There is a light source on the plane. This source is so small that it can be represented as point. The light source is moving from point $(a, s_y)$ to the $(b, s_y)$ $(s_y < 0)$ with speed equal to $1$ unit per second. The trajectory of this light source is a straight segment connecting these two points.

There is also a fence on $OX$ axis represented as $n$ segments $(l_i, r_i)$ (so the actual coordinates of endpoints of each segment are $(l_i, 0)$ and $(r_i, 0)$). The point $(x, y)$ is in the shade if segment connecting $(x,y)$ and the current position of the light source intersects or touches with any segment of the fence.

You are given $q$ points. For each point calculate total time of this point being in the shade, while the light source is moving from $(a, s_y)$ to the $(b, s_y)$.

First line contains three space separated integers $s_y$, $a$ and $b$ ($-10^9 \le s_y < 0$, $1 \le a < b \le 10^9$) — corresponding coordinates of the light source.
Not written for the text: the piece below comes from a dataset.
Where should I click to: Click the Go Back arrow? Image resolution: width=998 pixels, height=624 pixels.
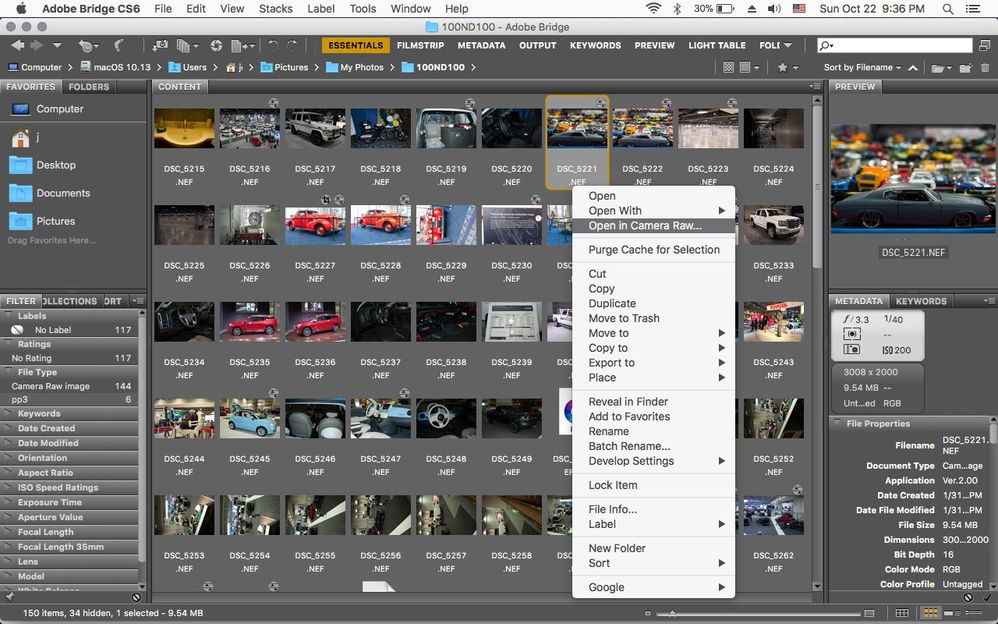[x=17, y=46]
Second line contains single integer $n$ ($1 \le n \le 2 \cdot 10^5$) — number of segments in the fence.

Next $n$ lines contain two integers per line: $l_i$ and $r_i$ ($1 \le l_i < r_i \le 10^9$, $r_{i - 1} < l_i$) — segments in the fence in increasing order. Segments don't intersect or touch each other.

Next line contains single integer $q$ ($1 \le q \le 2 \cdot 10^5$) — number of points to check.

Next $q$ lines contain two integers per line: $x_i$ and $y_i$ ($1 \le x_i, y_i \le 10^9$) — points to process.

Print $q$ lines. The $i$-th line should contain one real number — total time of the $i$-th point being in the shade, while the light source is moving from $(a, s_y)$ to the $(b, s_y)$. The answer is considered as correct if its absolute of relative error doesn't exceed $10^{-6}$.